[Stored items]

= = = = = = =

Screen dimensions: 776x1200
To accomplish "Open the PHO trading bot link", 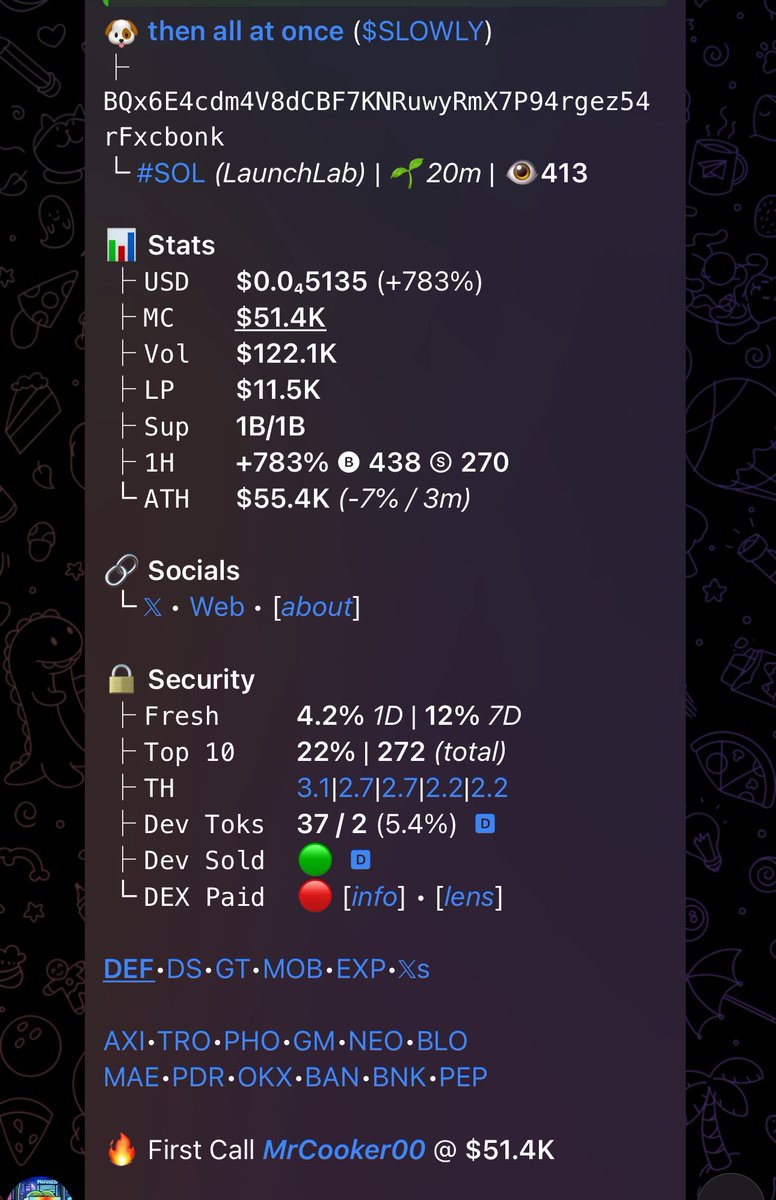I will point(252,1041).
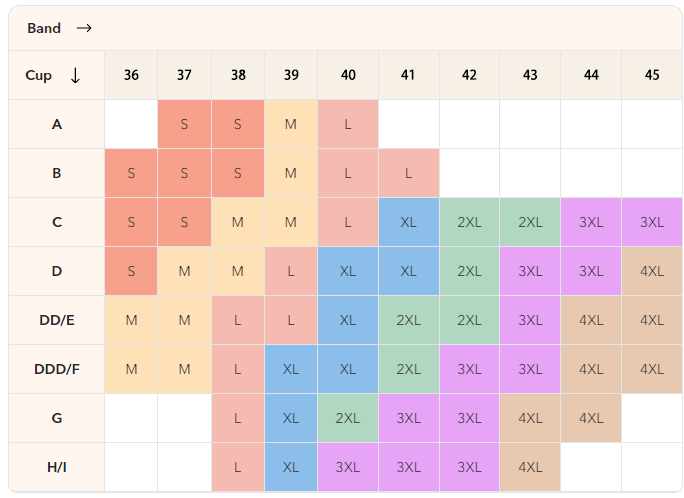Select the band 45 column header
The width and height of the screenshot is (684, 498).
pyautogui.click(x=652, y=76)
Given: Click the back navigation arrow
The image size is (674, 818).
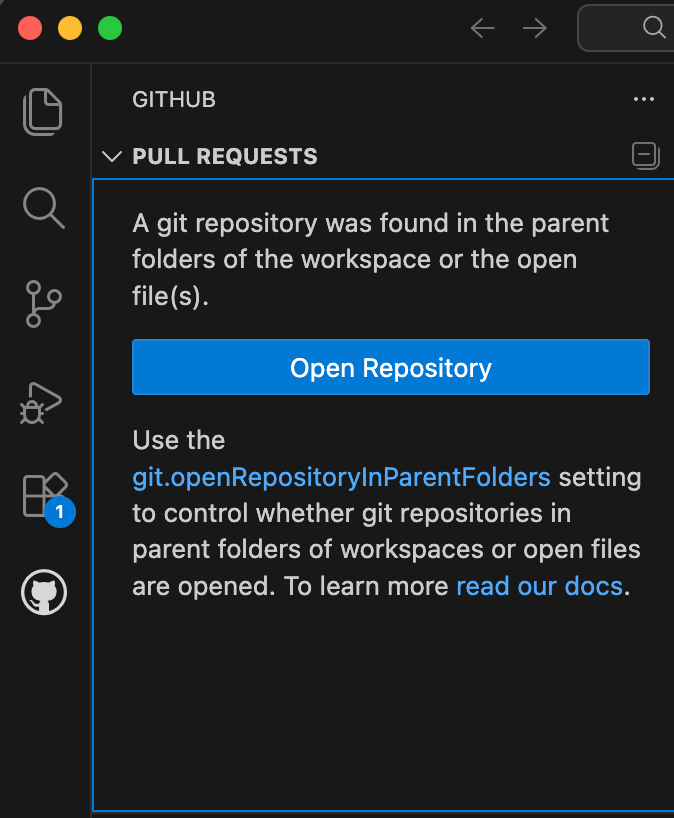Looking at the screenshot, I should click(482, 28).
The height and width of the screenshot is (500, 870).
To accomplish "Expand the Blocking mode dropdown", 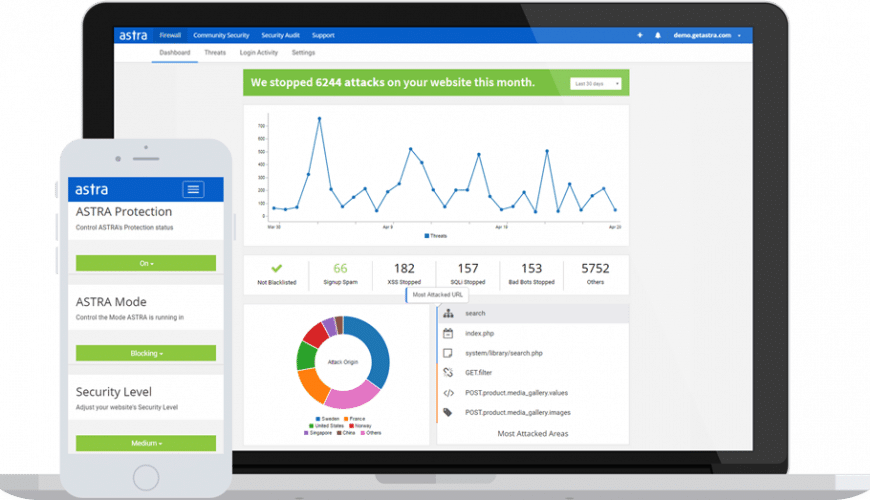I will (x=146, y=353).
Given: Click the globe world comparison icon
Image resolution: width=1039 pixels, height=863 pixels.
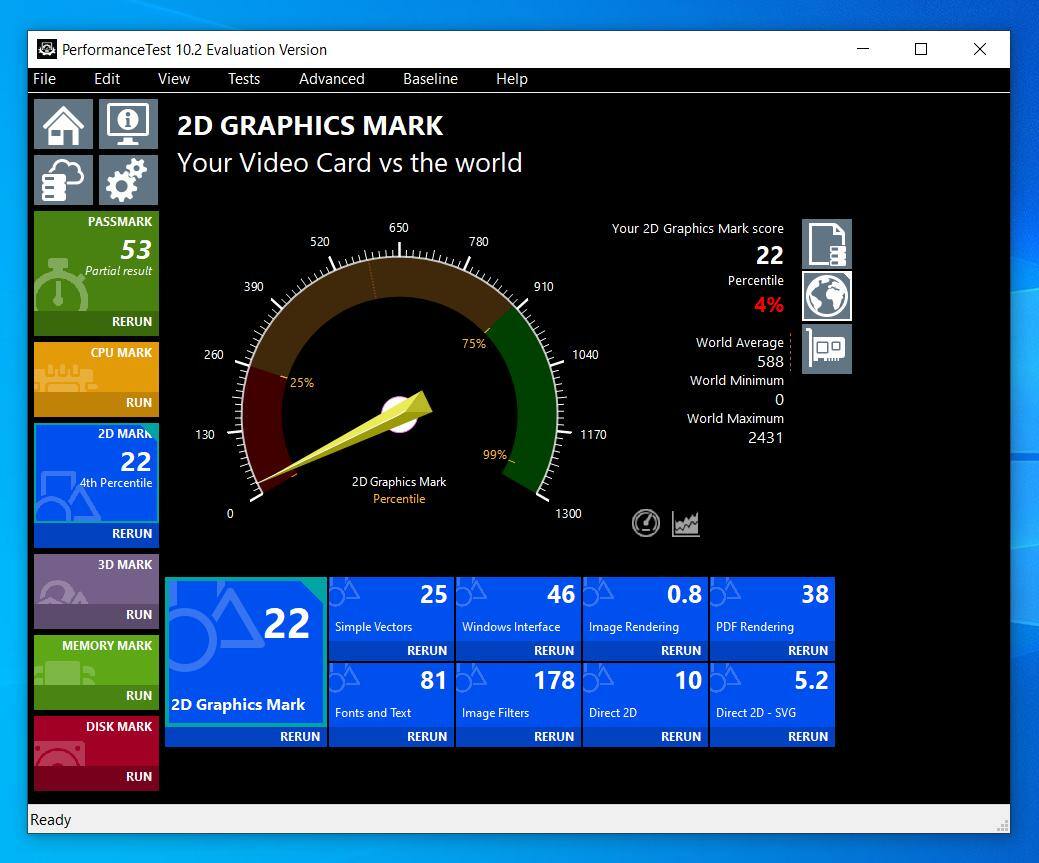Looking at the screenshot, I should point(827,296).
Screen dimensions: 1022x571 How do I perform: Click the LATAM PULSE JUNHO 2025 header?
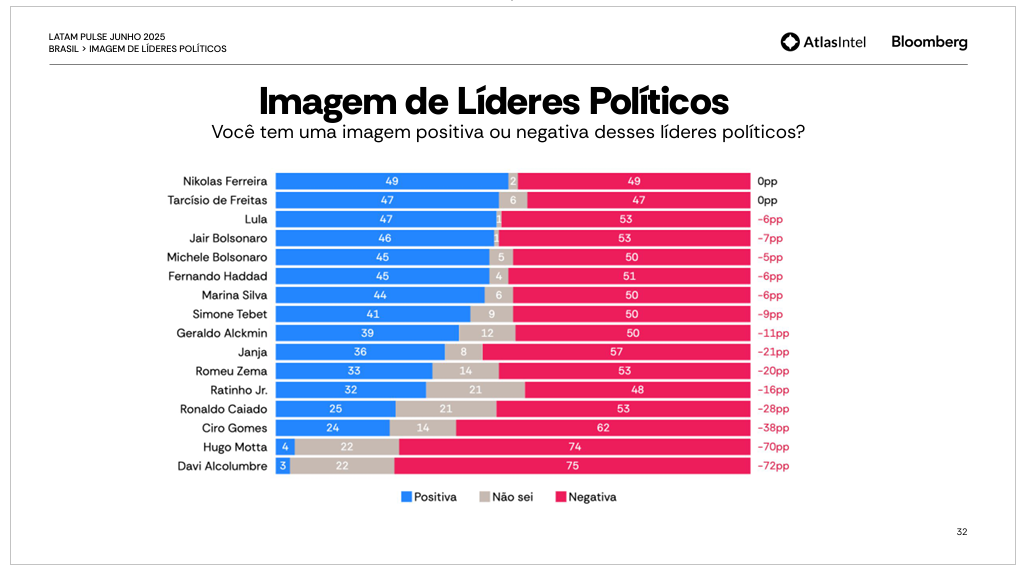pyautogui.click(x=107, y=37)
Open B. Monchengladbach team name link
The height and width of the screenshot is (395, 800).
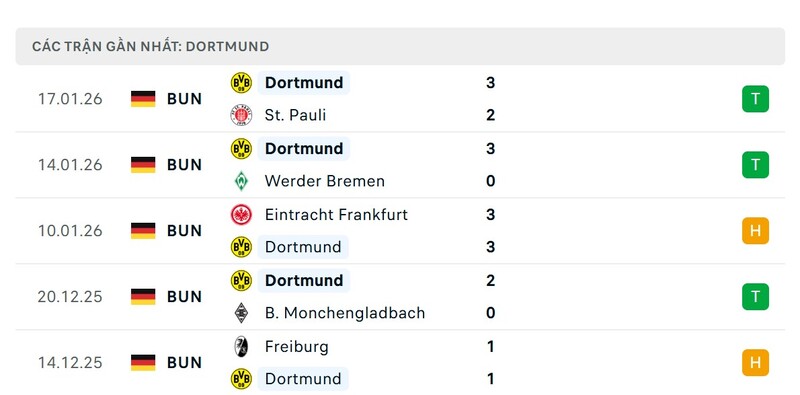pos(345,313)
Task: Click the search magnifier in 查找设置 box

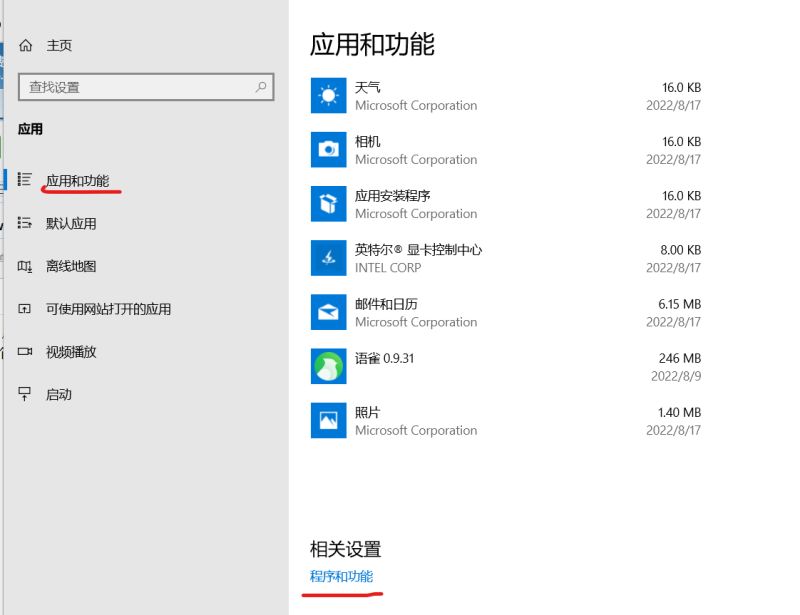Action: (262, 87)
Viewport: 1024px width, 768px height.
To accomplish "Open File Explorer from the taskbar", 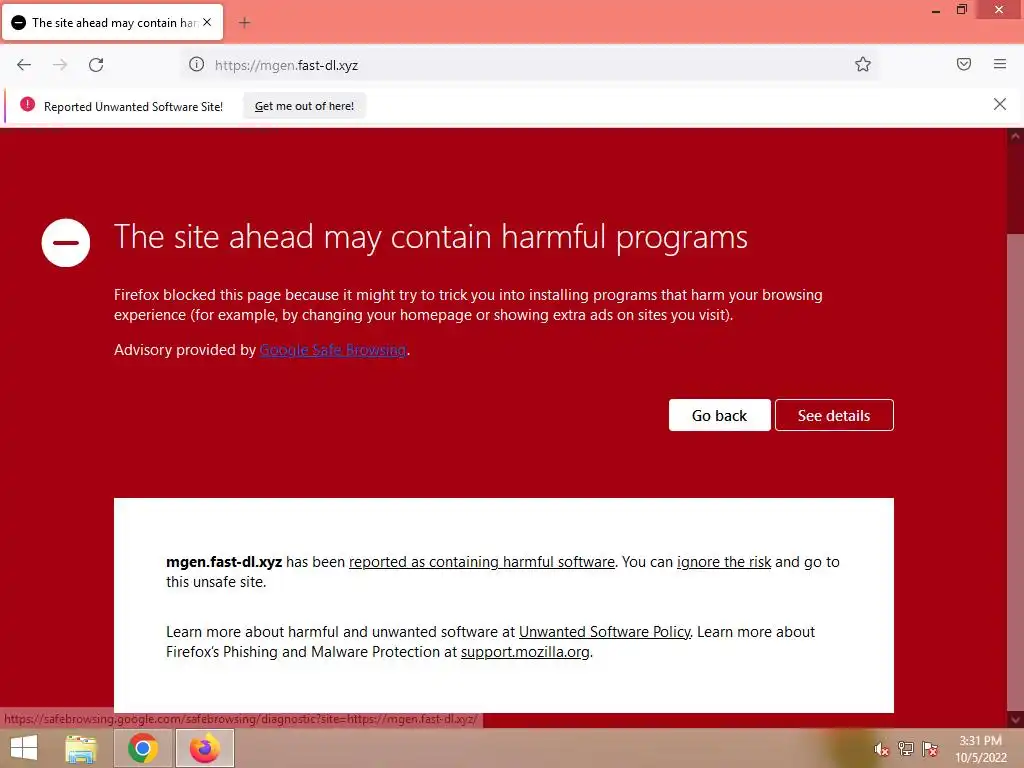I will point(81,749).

= = = = = = =

§ **TASK DIRECTIONS**: Look at the records above. Copy every line where the string "Given" occurs.

§ **RESPONSE AREA**:
Given: Click the back navigation arrow
Given: Click the globe world comparison icon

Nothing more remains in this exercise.